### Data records
= = = = = = =

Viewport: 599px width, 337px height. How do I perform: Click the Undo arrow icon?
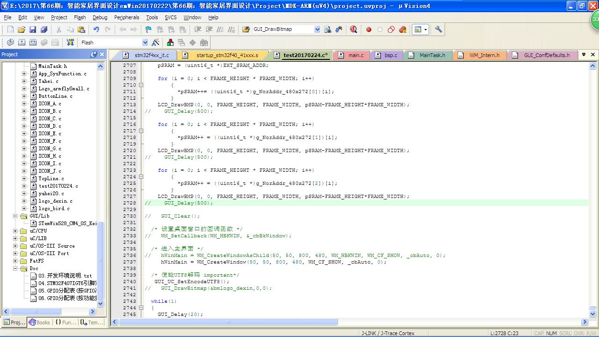(x=96, y=29)
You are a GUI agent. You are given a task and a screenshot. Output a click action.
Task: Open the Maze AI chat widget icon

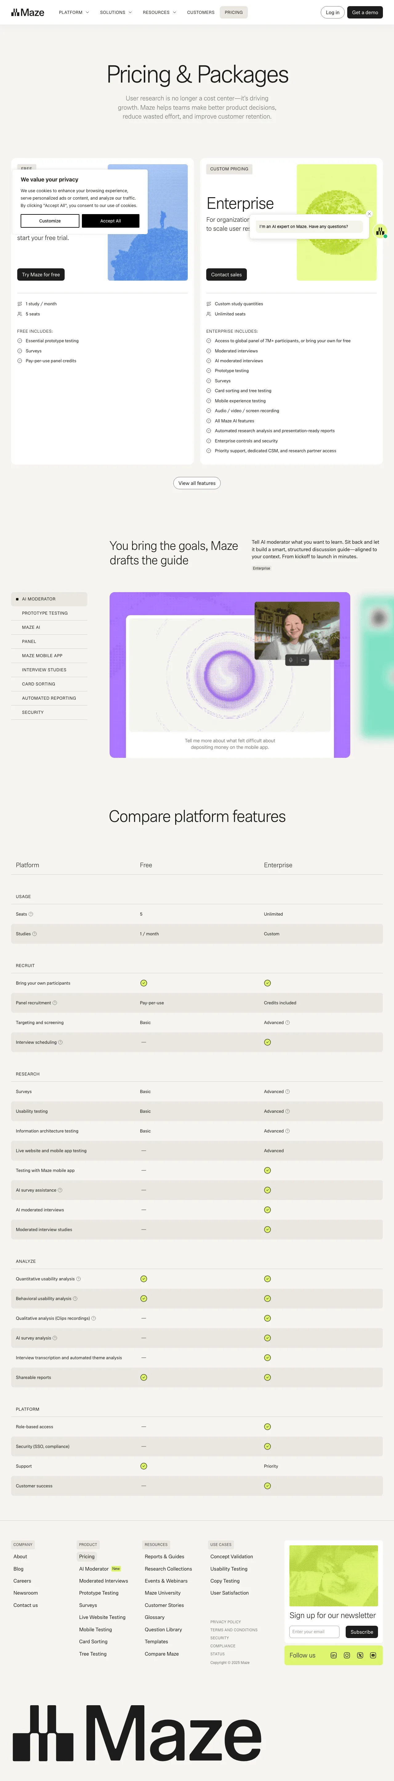pyautogui.click(x=379, y=232)
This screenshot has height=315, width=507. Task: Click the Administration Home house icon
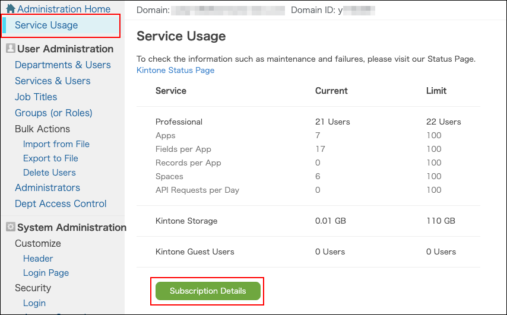(10, 9)
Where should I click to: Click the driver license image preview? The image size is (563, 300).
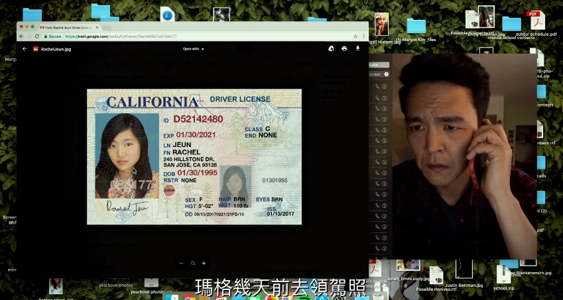pyautogui.click(x=194, y=157)
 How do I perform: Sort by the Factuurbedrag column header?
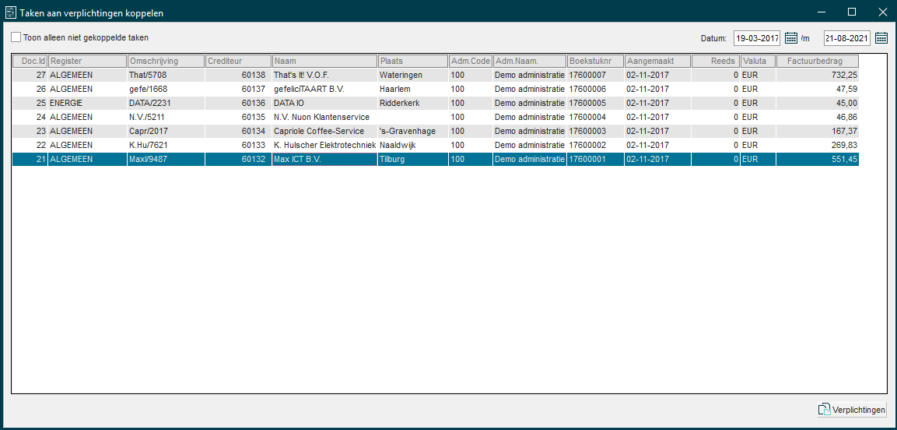click(x=817, y=61)
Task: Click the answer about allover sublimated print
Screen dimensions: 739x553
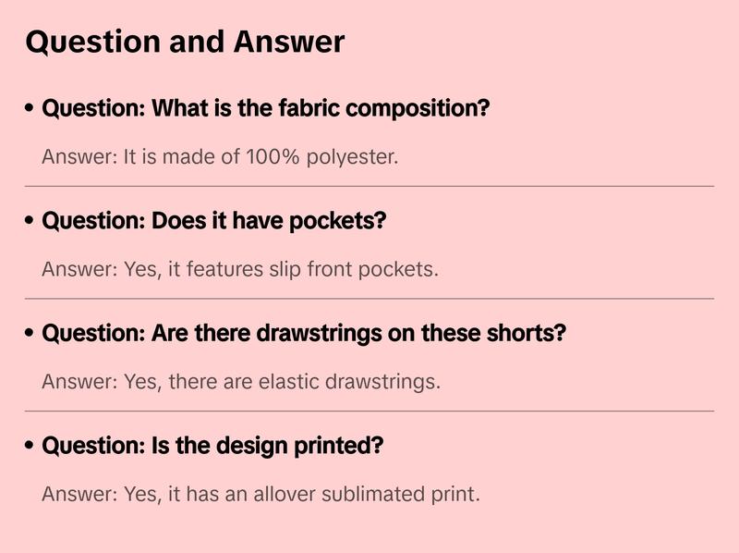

= = = = = = =

Your answer must be the exact lines from the records above, from the one containing "This screenshot has" through the one containing "Task: Click the answer", both included, with every picture left out.

### The completed task
This screenshot has height=315, width=507. Task: Click the Administration Home house icon
(10, 9)
Where should I click to: Click the driver license image preview? The image size is (563, 300).
pyautogui.click(x=194, y=157)
 How do I perform: Sort by the Factuurbedrag column header?
click(x=817, y=61)
Task: Click the answer about allover sublimated print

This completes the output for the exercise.